No, he said the statement was empty and thus he could later go either way. You added the 'wiggle room' statement, why would Obama need 'wiggle room' when he hasn't in the slightest committed to anything?

The companies backing this bill will throw enough money at politicians to get it through once the media gets tired of covering this as a story.

I've seen pretty much jack-sh*t about SOPA on 'traditional' media and what little I've seen has been slanted as a bill to 'protect american jobs' (lol, yeah right), anti-SOPA has pretty much been an all internet campaign from start to finish and it's been hugely successful in building momentum.

Obviously this scares the sh*t out of alot of people with power out there, given that while traditional media is so narrow that it can easily be controlled, people on the internet get their information from a wide range of sources, not only that but they also get to discuss this information on a global scale, no longer are we confined to political discussions around the dinner table. All this together with the ease at which people can quickly rally around/against something, again on a global scale, makes all these powermongers scared and thus incredibly motivated to control the web. This goes way beyond online piracy.

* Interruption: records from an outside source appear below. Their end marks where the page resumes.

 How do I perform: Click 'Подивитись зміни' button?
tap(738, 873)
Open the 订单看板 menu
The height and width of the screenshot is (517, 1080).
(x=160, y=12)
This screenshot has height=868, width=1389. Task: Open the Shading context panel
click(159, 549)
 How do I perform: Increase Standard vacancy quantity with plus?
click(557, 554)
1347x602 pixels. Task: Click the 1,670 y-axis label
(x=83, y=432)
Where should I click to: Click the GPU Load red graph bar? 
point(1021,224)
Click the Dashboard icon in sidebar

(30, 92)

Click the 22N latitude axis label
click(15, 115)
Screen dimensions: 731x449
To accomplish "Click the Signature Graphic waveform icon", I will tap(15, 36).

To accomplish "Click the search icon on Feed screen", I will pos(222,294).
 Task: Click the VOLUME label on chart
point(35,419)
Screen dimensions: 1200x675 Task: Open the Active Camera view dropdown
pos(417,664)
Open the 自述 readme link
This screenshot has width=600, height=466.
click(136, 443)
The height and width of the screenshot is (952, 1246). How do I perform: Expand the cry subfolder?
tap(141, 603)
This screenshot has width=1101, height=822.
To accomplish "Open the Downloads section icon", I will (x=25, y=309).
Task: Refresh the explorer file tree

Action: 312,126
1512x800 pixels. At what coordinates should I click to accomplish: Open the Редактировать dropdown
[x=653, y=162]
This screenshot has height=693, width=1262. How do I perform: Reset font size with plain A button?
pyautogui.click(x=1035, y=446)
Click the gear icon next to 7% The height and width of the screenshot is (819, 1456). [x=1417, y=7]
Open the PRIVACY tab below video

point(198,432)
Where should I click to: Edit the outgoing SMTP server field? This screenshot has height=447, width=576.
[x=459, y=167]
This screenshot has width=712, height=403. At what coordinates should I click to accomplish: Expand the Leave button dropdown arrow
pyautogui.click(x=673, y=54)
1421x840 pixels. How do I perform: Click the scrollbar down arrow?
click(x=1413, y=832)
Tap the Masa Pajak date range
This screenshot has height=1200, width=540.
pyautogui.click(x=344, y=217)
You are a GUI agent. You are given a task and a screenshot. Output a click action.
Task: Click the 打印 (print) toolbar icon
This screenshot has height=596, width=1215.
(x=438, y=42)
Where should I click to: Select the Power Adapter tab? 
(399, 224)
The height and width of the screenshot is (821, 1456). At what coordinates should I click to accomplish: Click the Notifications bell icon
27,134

Given this, obviously there will be alot of shills out there now trying to make the shelving of SOPA the result of 'the White House's statement' and downplaying the importance of the organized it-industry/internet campaign against SOPA. This is because that if people understand just how much power they have and start organising in order to make things happen then the power structure enjoyed by big organisations will start to crumble and power will be shifted.

With the internet we have a voice which can in effect rival the huge amounts of paid lobbyists the corporations and rich private interests can muster. Not only that, but we can put it into action by campaigning directly against companies who are working against our interests (see GoDaddy).